Chain break most popular bridging use

Around 22 per cent of all loans were used to prevent a chain break, which took over from investment purchase as the most popular reason for bridging in 2022 at 23 per cent in 2022.

Investment purchase made up 20 per cent of all loans in 2023.

The report added that the demand for auction purchases, regulated refinance, and re-bridges increased compared to the previous year.

Regulated bridging rose to 46.3 per cent of the market in 2023, up from 44 per cent in 2022. MT Finance said that it was “likely influenced by the rising interest rates and product withdrawals from mortgage lenders”.

Annual bridging rates came to an average of 0.87 per cent in 2023, up from 0.73 per cent in 2022. This is partially due to the base rate increase and is the highest annual average interest rate recorded since 2015 at 0.91 per cent.

The average loan to value (LTV) remained stable at 57 per cent in 2023, and the report said that borrowers are “not over-stretching themselves despite rising interest rates”.

The split between first and second charge bridging loans is consistent in 2023, although the demand for second charge bridging has fallen to 10.9 per cent of total market volume. This is down from 13.7 per cent in 2022.

The average completion time stands at 58 days, in line with the previous year’s figures, but this is an increase from 2021 figures of 52 days, showing mounting pressure on the sector due to growing demand.

The average term has remained stable at 12 months for the seventh year in a row.

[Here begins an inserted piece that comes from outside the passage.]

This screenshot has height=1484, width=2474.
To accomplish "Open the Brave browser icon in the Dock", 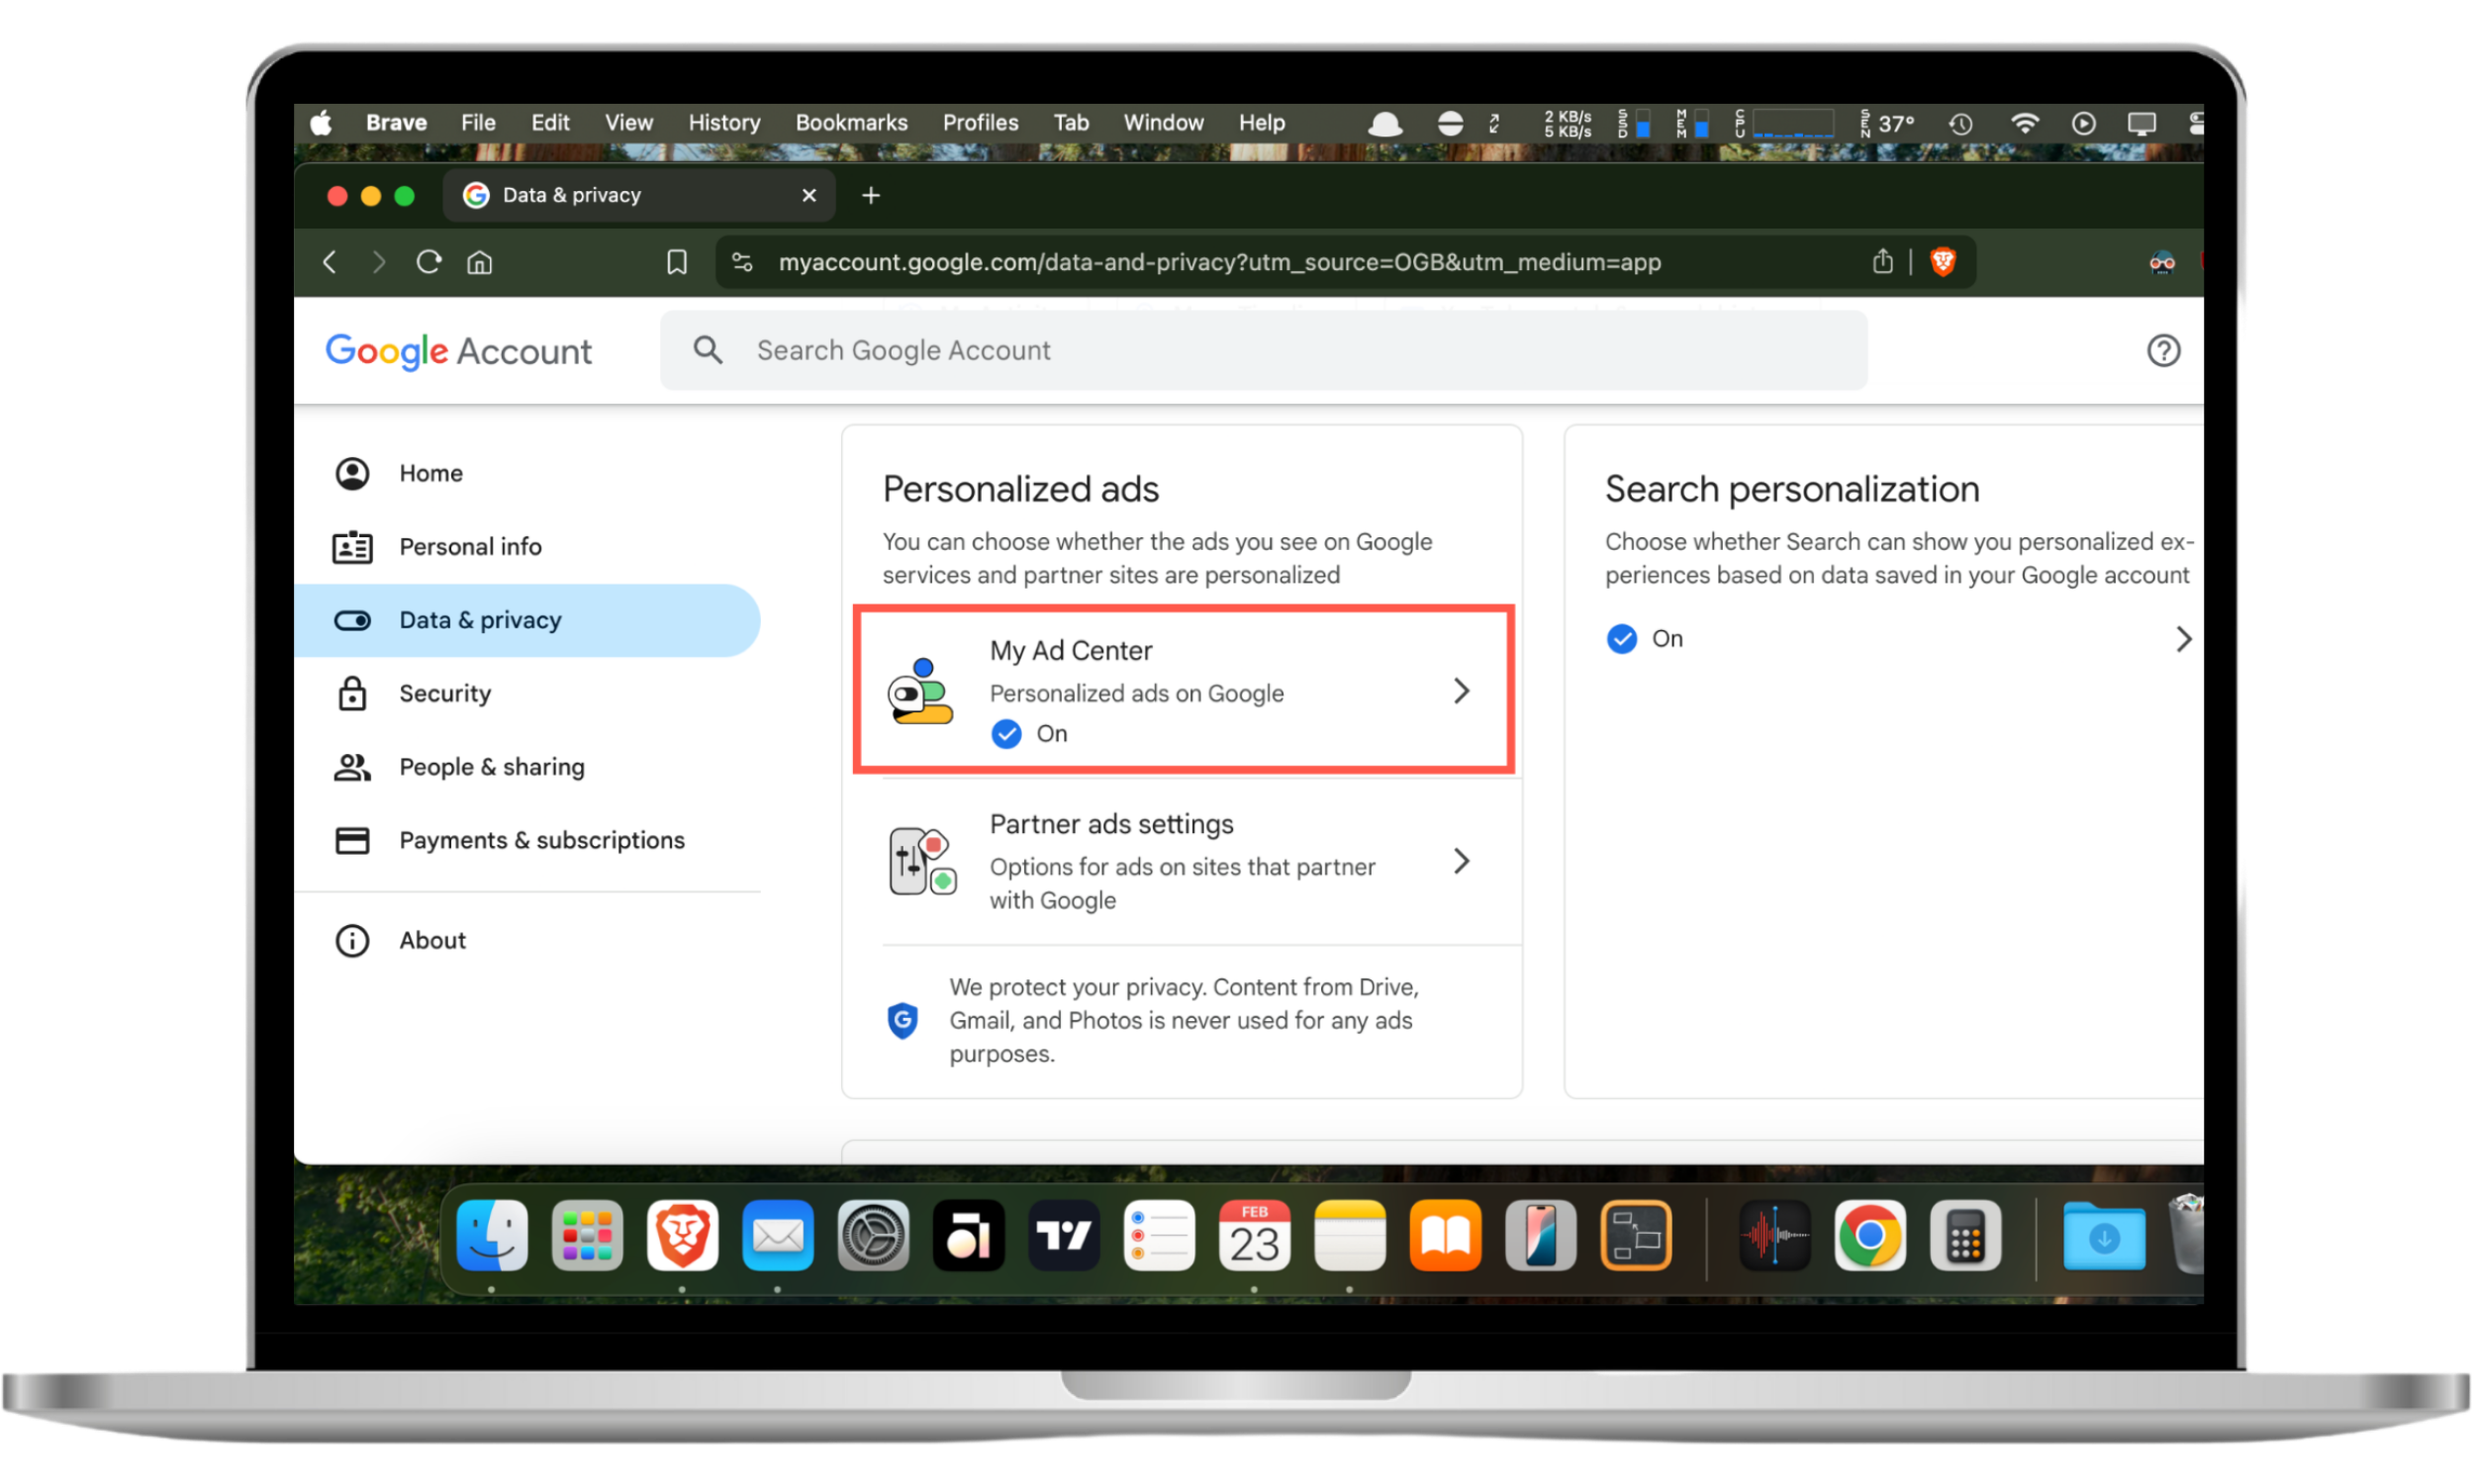I will 683,1236.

‘Encouraging’ to see bridging popularity growing

Gareth Lewis, managing director at MT Finance, said that it was “encouraging to see that bridging finance’s popularity is growing and that an increasing number of borrowers are unlocking its speed and flexibility”.

He added: “Brokers have clearly worked hard to educate their clients and that has certainly paid off. As a sense of stability returns to the mainstream mortgage market, my hope is that borrowers continue to utilise bridging’s versatility for everything from unlocking equity to funding an auction purchase and we move further away from the perception that it is solely a last-resort option.”

Dale Jannels, managing director at Impact Specialist Finance, agreed that it was “no surprise” to see the growth in overall lending figures, and it had reflected what it had seen, especially on the regulated bridging side.

“As a business that’s been operating in bridging for decades, we recognise and understand the products’ complexities and have seen almost every kind of customer scenario. This helps identify potential issues before they arise and helps brokers and their customers use regulated bridging sensibly and with eyes wide open.

“I would strongly recommend that brokers seek the help of experts, who contribute to this index, as I don’t see demand for bridging diminishing, but increasing, and, inevitably, with more complexity,” he said.

Matthew Dilks, Bridging and Commercial Specialist at Clever Lending, added that it had also seen the “number and variety of bridging cases we handled reach unprecedented levels”.

“What’s encouraging has been the number of brokers who have used us for bridging for the first time and, personally, it has been extremely rewarding to support them in delivering finance to support their customers’ requirements and needs,” he said.

Andre Bartlett, director at Capital B Property Finance, continued that it was “noteworthy how borrowers utilised the speed and flexibility of bridging loans to prevent chain breaks, especially amid market uncertainties”.

“Additionally, the rise in regulated bridging suggests a shift in borrower preferences influenced by evolving market dynamics, including rising interest rates and product withdrawals from traditional mortgage lenders. Despite these challenges, it’s encouraging to observe stable average LTV levels.

“However, the decline in demand for second charge bridging loans highlights changing borrower priorities, potentially driven by a preference for property purchases over equity release. Overall, the data highlight the resilience and adaptability of the bridging finance market,” he said.